Dans l’improductivité, j’atteins des sommets. Journée à ne rien faire, donc, sinon perdre des heures à essayer des costumes pour en trouver un. Je me trouve éloigné de tout, me semble-t-il, mais non sans idée de mon élégance, ainsi, je me sens léger, ainsi, je me sens parfait. Tout est superficiel dans cette absence paradoxale d’activité (beaucoup d’agitation en fait pour quasi rien) et, de la sorte, quelque chose est beau. Quoi ? Je ne sais pas ? Quelque chose comme une belle robe (et Nelly dedans). Quelque chose comme moi.
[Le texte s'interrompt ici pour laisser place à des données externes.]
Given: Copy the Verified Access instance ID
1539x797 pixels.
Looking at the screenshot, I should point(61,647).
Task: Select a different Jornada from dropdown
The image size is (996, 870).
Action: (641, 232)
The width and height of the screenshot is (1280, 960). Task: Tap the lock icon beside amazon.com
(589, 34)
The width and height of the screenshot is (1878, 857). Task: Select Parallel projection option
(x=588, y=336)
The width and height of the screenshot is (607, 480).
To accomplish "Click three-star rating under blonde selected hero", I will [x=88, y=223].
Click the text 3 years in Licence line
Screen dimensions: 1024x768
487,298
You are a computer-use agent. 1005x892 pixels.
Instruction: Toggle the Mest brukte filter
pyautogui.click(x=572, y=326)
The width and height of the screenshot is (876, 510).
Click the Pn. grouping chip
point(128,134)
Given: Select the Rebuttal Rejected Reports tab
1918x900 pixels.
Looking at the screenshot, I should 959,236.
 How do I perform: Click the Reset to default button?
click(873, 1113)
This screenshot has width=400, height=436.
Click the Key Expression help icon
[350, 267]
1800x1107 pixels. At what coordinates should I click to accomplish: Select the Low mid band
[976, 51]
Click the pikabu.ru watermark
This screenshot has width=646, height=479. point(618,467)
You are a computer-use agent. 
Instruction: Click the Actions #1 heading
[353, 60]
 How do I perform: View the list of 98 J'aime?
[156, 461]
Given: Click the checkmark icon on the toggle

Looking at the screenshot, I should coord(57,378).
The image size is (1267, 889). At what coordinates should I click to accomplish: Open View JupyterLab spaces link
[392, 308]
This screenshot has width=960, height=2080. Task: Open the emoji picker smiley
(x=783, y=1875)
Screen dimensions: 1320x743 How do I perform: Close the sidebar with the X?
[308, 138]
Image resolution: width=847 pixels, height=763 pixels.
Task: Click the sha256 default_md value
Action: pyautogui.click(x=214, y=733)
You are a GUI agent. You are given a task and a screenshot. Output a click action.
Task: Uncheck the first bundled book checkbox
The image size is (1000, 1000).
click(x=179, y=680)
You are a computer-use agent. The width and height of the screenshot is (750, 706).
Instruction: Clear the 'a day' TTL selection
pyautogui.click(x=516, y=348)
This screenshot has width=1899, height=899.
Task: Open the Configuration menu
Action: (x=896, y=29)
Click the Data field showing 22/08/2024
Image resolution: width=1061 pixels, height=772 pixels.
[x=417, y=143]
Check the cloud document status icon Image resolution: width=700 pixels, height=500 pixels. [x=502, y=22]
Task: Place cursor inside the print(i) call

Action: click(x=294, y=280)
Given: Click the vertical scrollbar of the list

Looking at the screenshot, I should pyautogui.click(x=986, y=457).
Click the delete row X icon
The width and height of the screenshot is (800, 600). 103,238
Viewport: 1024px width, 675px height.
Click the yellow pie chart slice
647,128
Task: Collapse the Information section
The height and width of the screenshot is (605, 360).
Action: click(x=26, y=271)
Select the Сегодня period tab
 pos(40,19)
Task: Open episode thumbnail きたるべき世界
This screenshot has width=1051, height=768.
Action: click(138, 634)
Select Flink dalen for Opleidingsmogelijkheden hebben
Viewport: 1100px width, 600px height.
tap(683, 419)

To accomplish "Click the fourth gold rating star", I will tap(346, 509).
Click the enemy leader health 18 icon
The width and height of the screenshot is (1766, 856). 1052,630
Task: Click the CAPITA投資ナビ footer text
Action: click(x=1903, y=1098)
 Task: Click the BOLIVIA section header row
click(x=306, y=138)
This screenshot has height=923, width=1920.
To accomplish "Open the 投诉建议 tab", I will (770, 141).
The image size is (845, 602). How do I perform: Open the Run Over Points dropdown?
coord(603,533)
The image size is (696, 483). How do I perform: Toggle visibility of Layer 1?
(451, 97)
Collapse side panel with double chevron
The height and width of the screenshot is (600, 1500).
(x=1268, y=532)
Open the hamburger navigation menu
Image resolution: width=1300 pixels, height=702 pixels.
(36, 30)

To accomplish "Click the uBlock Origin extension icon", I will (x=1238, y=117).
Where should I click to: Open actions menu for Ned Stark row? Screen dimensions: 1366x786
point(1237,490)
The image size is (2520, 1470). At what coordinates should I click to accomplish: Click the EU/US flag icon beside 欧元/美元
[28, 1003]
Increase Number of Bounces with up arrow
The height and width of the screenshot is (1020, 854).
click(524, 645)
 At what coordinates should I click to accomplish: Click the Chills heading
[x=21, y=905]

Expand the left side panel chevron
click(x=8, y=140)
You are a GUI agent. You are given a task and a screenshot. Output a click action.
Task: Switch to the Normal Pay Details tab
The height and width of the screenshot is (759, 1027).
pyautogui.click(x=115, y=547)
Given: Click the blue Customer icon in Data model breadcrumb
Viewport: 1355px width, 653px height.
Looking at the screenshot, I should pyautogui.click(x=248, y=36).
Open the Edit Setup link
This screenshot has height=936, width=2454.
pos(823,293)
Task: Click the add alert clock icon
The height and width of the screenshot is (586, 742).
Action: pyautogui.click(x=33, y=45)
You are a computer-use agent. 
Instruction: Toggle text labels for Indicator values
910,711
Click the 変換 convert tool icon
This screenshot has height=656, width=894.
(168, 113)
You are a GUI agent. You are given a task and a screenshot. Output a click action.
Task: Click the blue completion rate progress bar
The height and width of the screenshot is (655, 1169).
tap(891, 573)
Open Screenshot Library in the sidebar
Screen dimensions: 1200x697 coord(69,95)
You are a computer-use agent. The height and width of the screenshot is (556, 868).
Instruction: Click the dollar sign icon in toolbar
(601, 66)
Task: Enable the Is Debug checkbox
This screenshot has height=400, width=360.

Pourtant, sans trop y réfléchir, j’écris des sentences élégiaques, un peu, des décrets publics qui touchent à l’état du monde, à l’état de leur auteur. À mon état. Des maximes privées à usage universel. Qu’y puis-je ? Cette semaine est une semaine d’abandon. Je bois. Je me tiens dans l’indifférence. Et pourtant, dans cette manière d’absentéisme, le plus grand moralisme semble se révéler. Blaise Pascal dans son quadrige. Rien ne saurait être vrai pour qui n’a jamais menti. Rien ne sera jamais profond pour qui n’a jamais su être frivole. Mais en voilà assez.